A lighter typist would probably appreciate the lighter and shorter stroke required to get a response from a key; in fact, I asked one to try the keyboard for awhile and she raved about the light touch she was able to use. She will also be thrilled that I referred to her as a “lighter” typist - she has completely unwarranted concerns over body size issues. I’ll refrain from clarifying that I meant a lighter touch on the keyboard, though. I like to spread good cheer whenever I can, especially if doing so doesn’t require too much emotional, fiscal, or physical effort.


SteelSeries goes to pains to point out that they did not include a Windows key. This is a feature that I can truly appreciate having myself inadvertently brushed the Windows key (obviously the most responsive and sensitive key on the keyboard because, well... just because) and found myself cravenly and ignominiously having retreated from the bloody battlefields Firstpersonwaristan to the sanctity of my Windows desktop. I feel the need to be precise about this subject, more precise than SteelSeries is in their marketing materials. Frankly, at first I was disappointed to hear that there was no Windows key since, to me, this keyboard is a dual-use item and I do use the Windows key. Fortunately, SteelSeries only removed one of the Windows keys. The one on the left of the space bar has been replaced with a function key that allows the use of the volume and multimedia keys that are placed on the F1 through F6 keys. The Windows key on the right side of the keyboard is still there, and lucky for me, that is the one I used anyway.

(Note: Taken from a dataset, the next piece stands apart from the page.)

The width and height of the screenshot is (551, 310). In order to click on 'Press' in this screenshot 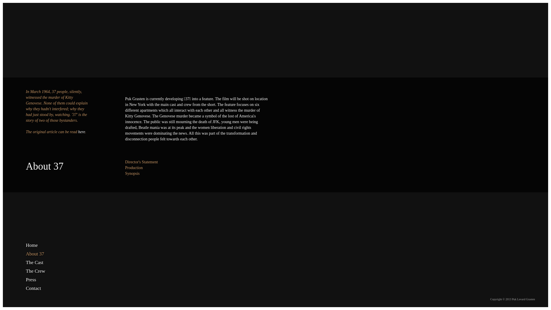, I will do `click(41, 280)`.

Which brings up my final point about the SteelSeries 6Gv2: they are making a mistake in marketing this as a purely gaming keyboard. The 6Gv2 is in fact a terrific office keyboard! It fits nicely on my desk, it’s heavy enough to stay where I put it, it’s a pure joy to type with, and it will outlast most of the computers it currently is, and will someday be, attached to. It streets at slightly over $100 which is well within the budget of most offices, and in my experience it is worth every penny for people that spend their entire working day smacking away at a keyboard.


* The product in this article was sent to us by the developer/company for review.

A
Do you really need a gaming keyboard? I sure didn't think I did, right up until I tried a SteelSeries 6Gv2. Gaming demands aside, the 6Gv2 is a great piece of office equipment. It brings back the days when a keyboard was a robust part of the PC suite, not a cheap, plasticy afterthought.